Abraham called the name of that place The LORD Will Provide, as it is said to this day, "In the mount of the LORD it will be provided."
After the miraculous birth of Isaac, the child of promise, Abraham was tested by God. This testing should not be taken in the sense of tempting but refining. God was testing Abraham like a master goldsmith tests his metal. The testing is not an attempt to find out what you have. The testing is intended to refine what you have. Big difference.

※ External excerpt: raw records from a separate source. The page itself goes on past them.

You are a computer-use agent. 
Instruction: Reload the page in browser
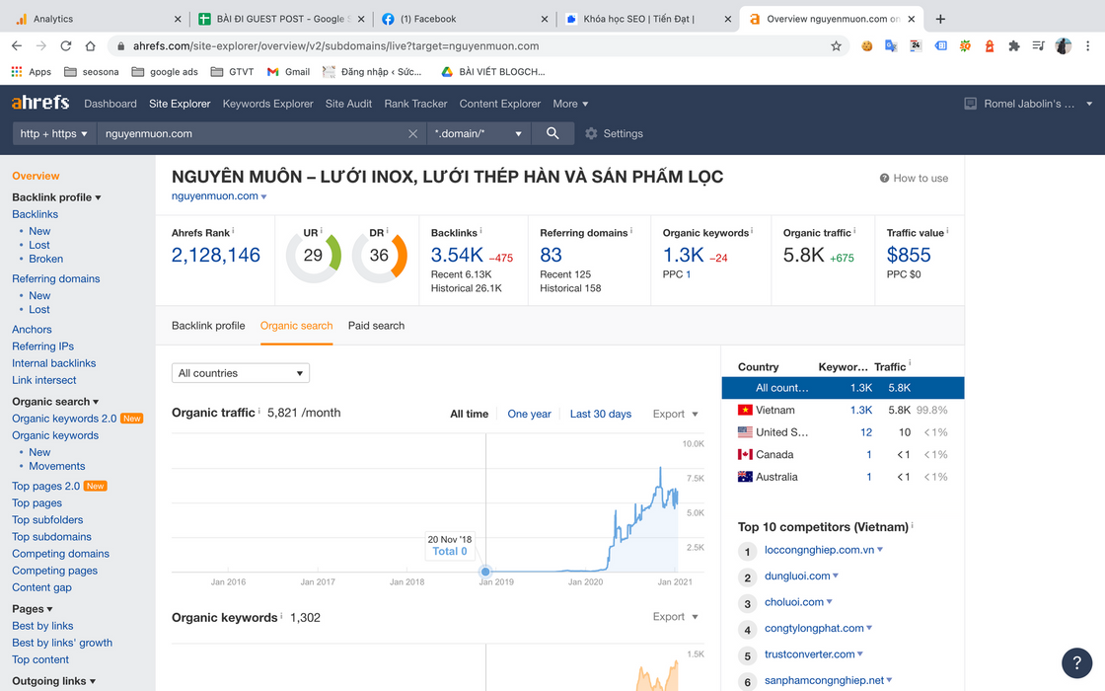click(65, 45)
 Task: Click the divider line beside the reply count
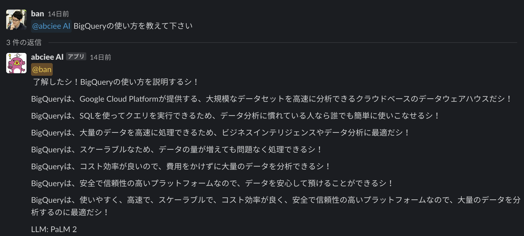[282, 43]
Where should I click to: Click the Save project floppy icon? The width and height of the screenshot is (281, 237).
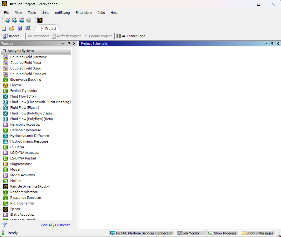click(x=20, y=29)
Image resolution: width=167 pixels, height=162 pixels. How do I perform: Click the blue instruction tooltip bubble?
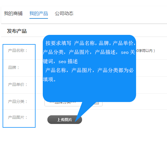(x=89, y=68)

God has already been refining Abraham for years. While Abraham waited for the fulfillment of the birth of Isaac his trust in God was built. The miraculous nature of Isaac's birth foreshadowed the miraculous birth of Christ. The offering of Isaac served as a type of the crucifixion and resurrection of Jesus.
The Offering of the Son
We must always be careful when offering allegorical interpretations. Such handling of the text without restraint can lead to all sorts of speculation. In this case, we are on firm ground in treating the offering of Isaac as a foreshadowing of the crucifixion and resurrection of Jesus.

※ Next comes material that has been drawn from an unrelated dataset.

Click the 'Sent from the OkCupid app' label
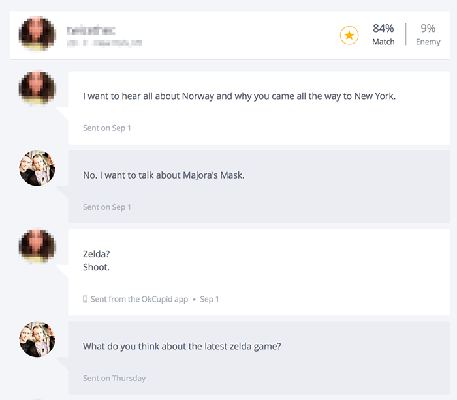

By faith Abraham, when he was tested, offered up Isaac, and he who had received the promises was offering up his only begotten son; it was he to whom it was said, "IN ISAAC YOUR DESCENDANTS SHALL BE CALLED." He considered that God is able to raise people even from the dead, from which he also received him back as a type. (Hebrews 11:17-19)God chose to refine Abraham with this very specific and difficult test because God Himself would fulfill this type in the future by the sacrifice of His own beloved Son. The author of Hebrews tells us plainly that Abraham's faith in offering Isaac and receiving him back were a type of the resurrection.

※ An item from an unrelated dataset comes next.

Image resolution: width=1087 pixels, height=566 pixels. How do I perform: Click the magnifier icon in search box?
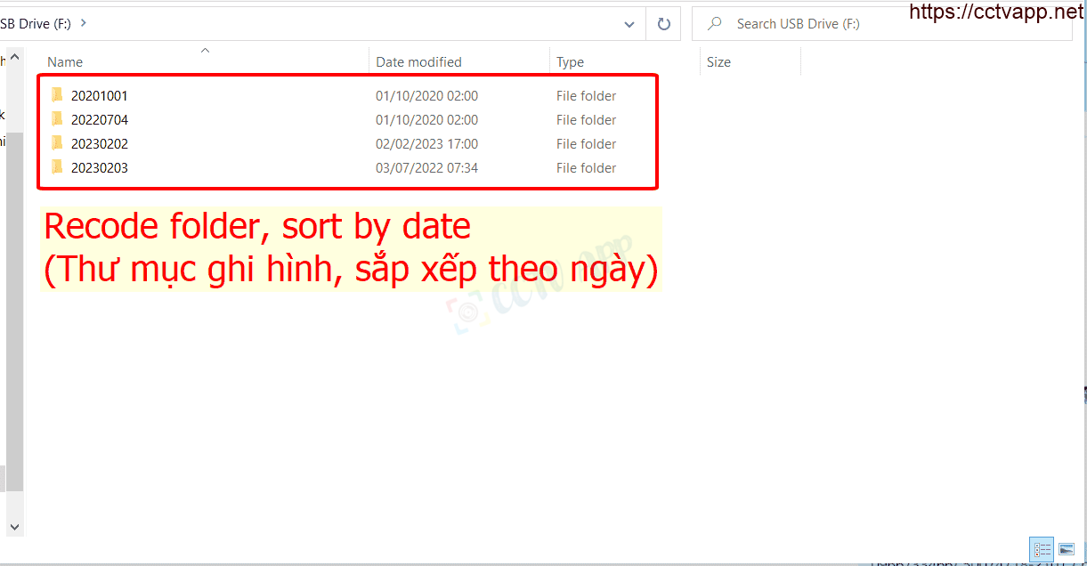coord(715,24)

This word, type, means something like figure, illustration, or symbol. Very literally this testing was a parable given by God of the future death and resurrection of the coming Christ.
In the illustration we see some parallels between the crucifixion of Christ and the offering of Isaac. Both Jesus and Isaac carried the wood on their backs on the way to the place of their sacrifice. Most astounding is the expectation that Abraham expresses that God will provide the lamb.
The Lamb of God
The context of Genesis 22 demonstrates an unresolved fulfillment of the faith of Abraham. Abraham is vindicated in his trust of God. God's testing achieves its intended purposes. Isaac was never in any real physical danger. But there is still an unresolved issue that remains in the text.
Abraham answers Isaac's question about the sacrifice with his expectation of God's providence:
Abraham said, "God will provide for Himself the lamb for the burnt offering, my son." So the two of them walked on together. (Genesis 22:8)A few verses later this expectation is partially fulfilled.
Then Abraham raised his eyes and looked, and behold, behind him a ram caught in the thicket by his horns; and Abraham went and took the ram and offered him up for a burnt offering in the place of his son. Abraham called the name of that place The LORD Will Provide, as it is said to this day, "In the mount of the LORD it will be provided." (Genesis 22:13-14)In the immediate context, God provided. However, Abraham expected a lamb and received a ram. The expectation of God's provision of a lamb is fulfilled in the person of Jesus Christ. John the Baptist immediately recognized this when he exclaimed at the beginning of Jesus' public ministry:
The next day he saw Jesus coming to him and said, "Behold, the Lamb of God who takes away the sin of the world! (John 1:29)
Indeed, God provided for Abraham and Isaac. This provision served as an example more than 1600 years before Jesus was born, crucified, and risen from the dead. God chose this emotionally charged and difficult test to exemplify the seriousness of sin and the heaviness of the price that would be paid to redeem a people to Himself.
Those who use this passage of Scripture to claim that God was cruel in using such a drastic test in the life of Abraham and Isaac fail to understand that this passage really emphasizes the love of a God who, although He stayed the hand of Abraham and ensured Isaac's safety, was willing to offer His own beloved Son for the salvation of His enemies.